Date: 2020-02-28 09:50 am (UTC)
callmemadam: (Alan)
From: [personal profile] callmemadam
Hello, I nipped over here when you replied to a comment of mine.

So there's that. I also found myself railing against the de-Christianisation of the book. There was no reference to Pilgrim's Progress, to the Bibles given as Christmas presents, to Father's role as a chaplain in the army (he does marry Meg and John, but other than that you wouldn't know he was ordained). Even when Beth had scarlet fever, and when she's dying, no one prays.

This was what maddened me about the Susan Sarandon version. Also making Prof. Bhaer far more attractive than Laurie, which wasn't fair. A lot of people seem to prefer this film, so I may watch it.

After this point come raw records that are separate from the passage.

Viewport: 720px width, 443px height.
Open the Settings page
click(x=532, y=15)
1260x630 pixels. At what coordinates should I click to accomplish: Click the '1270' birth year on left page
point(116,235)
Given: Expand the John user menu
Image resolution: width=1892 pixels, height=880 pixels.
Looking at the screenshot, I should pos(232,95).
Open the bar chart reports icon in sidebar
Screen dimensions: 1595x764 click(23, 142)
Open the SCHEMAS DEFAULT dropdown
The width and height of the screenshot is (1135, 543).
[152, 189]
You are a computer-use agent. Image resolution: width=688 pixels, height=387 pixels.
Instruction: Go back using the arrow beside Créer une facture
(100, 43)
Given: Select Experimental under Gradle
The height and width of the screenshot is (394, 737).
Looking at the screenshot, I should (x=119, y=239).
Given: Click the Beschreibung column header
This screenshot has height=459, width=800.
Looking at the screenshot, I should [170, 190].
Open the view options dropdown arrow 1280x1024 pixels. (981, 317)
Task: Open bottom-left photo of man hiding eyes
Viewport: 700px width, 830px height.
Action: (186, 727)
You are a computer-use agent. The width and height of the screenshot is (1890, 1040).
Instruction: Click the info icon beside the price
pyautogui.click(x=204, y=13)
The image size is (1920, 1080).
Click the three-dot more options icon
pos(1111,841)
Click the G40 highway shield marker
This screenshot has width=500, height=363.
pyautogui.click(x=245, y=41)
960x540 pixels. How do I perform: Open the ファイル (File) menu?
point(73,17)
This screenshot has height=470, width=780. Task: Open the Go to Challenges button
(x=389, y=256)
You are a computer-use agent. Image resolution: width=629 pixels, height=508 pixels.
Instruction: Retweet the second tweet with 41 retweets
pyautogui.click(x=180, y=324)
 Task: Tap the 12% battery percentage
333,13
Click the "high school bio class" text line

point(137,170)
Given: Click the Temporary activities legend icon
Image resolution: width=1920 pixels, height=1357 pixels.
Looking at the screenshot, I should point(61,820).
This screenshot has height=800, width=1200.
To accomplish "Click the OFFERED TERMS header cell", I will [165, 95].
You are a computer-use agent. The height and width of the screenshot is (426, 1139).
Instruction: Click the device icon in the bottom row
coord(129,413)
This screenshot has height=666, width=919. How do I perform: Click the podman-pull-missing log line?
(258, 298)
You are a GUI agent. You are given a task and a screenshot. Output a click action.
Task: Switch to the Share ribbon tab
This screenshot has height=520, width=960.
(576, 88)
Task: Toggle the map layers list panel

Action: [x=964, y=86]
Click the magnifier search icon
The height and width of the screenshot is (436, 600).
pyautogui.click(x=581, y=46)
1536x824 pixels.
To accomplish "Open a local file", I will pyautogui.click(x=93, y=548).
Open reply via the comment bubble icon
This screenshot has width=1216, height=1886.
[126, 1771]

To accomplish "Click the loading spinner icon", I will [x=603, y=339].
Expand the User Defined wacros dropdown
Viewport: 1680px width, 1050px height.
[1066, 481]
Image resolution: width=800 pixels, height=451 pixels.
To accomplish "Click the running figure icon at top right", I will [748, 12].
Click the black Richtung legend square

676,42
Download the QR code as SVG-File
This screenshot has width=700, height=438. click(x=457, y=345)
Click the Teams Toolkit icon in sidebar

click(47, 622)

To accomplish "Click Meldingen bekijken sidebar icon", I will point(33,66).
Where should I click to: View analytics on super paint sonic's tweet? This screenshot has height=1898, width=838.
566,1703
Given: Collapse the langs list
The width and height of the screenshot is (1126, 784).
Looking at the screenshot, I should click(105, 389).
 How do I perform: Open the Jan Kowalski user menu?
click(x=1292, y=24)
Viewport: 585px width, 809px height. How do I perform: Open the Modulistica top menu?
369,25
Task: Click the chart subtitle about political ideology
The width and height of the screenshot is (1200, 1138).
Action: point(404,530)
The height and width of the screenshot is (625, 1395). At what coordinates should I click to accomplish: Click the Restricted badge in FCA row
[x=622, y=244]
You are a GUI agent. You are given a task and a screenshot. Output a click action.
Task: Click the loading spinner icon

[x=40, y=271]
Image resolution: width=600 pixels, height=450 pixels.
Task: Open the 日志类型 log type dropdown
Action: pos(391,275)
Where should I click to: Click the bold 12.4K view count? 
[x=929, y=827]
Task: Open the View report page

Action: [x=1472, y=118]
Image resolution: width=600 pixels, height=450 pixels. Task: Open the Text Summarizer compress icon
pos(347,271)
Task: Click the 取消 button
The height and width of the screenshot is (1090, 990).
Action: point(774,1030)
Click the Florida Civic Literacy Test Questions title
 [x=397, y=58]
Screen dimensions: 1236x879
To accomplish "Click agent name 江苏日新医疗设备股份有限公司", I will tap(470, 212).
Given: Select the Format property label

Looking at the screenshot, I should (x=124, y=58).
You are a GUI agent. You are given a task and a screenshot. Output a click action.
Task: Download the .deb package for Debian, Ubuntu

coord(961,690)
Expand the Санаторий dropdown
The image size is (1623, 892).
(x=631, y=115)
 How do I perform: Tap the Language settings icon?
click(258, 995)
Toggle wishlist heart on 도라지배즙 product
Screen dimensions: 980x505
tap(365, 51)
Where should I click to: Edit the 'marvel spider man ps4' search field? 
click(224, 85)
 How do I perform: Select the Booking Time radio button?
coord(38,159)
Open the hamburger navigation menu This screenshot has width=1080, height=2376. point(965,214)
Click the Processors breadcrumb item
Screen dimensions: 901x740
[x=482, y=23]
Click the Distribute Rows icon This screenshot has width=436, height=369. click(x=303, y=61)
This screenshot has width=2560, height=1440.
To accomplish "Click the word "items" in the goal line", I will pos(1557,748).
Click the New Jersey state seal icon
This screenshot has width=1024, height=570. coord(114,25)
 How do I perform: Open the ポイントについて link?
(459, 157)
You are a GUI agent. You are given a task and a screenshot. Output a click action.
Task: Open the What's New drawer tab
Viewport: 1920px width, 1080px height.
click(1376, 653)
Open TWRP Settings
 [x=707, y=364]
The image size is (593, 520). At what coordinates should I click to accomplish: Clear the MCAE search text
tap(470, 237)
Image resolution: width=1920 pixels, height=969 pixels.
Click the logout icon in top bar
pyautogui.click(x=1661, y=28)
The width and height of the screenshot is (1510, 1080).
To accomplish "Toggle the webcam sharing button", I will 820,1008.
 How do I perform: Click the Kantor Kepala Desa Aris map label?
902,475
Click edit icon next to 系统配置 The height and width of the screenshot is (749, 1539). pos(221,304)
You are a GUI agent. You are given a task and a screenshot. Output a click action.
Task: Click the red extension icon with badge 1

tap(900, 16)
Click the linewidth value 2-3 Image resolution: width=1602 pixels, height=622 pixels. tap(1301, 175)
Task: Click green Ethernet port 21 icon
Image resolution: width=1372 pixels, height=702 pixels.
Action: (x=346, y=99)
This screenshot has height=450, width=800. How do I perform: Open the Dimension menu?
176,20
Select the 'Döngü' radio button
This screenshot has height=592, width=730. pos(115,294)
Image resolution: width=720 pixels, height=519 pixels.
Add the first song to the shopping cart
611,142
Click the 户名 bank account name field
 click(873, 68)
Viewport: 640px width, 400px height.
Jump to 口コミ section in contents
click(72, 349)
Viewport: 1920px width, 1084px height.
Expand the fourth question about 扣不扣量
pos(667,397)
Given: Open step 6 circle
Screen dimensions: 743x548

As for Jo and Laurie, I think your attitude depends on how old you are when you read the book for the first time. I remember actually crying when Jo turned Laurie down because I felt so sorry for him. I suppose my very young self was in love with him. This could be why An Old-Fashioned Girl is my favourite book by LMA. As the author says in her introduction, the 'right' marriage will please her readers.

(no subject)

Date: 2020-03-25 08:33 am (UTC)
nineveh_uk: Illustration that looks like Harriet Vane (Default)
From: [personal profile] nineveh_uk
I noticed the same about the utter lack of religion in this version of Little Women, and felt that it was different in this regard from the Sarandon version. And I also, though not religious myself, thought that it was something that let the film down. There are plenty of C19/early 20 children's novels in which religion isn't that important, even An Old-Fashioned Girl, but I really don't think that you can say that about Little Women and its sequels. I felt the lack of the March family's background, not just Christianity but a very specific branch, was a problem in the film because we ended up with no sense of what was driving them. Why when they are obviously the same social class as the Lawrences, as Aunt March, as Meg's rich friends, don't they behave like them? Why are their guiding principles apparently different. The film gave no sense that there was a coherent philosophy behind their social oddity. I think that's the difference with the Sarandon film, which though not dwelling on religion does open with Pilgrim's Progress (IIRC) and has Jo state explicitly to Laurie that her family is guided by transcendentalist principles of self-denial, which may be more Bronson Alcott than perhaps the more mainstream version that LM needed to put in her novel, but does at least make the point clear: this family leads a life built on religious/philosophical principle, even if it doesn't go into the detail. Whereas in the Gerwig film, we see the self-denial strongly, but we don't know why, and I think that gap is what is visible.

I did enjoy the film very much (which I watched in the cinema on NYE with parents and youngest sister, and the whole cinema was enraptured, the audience focus felt very noticeable), but in the end I felt it wasn't quite as special as the reviews considered it, though I suppose that's hardly a unique issue. It did do some things very well.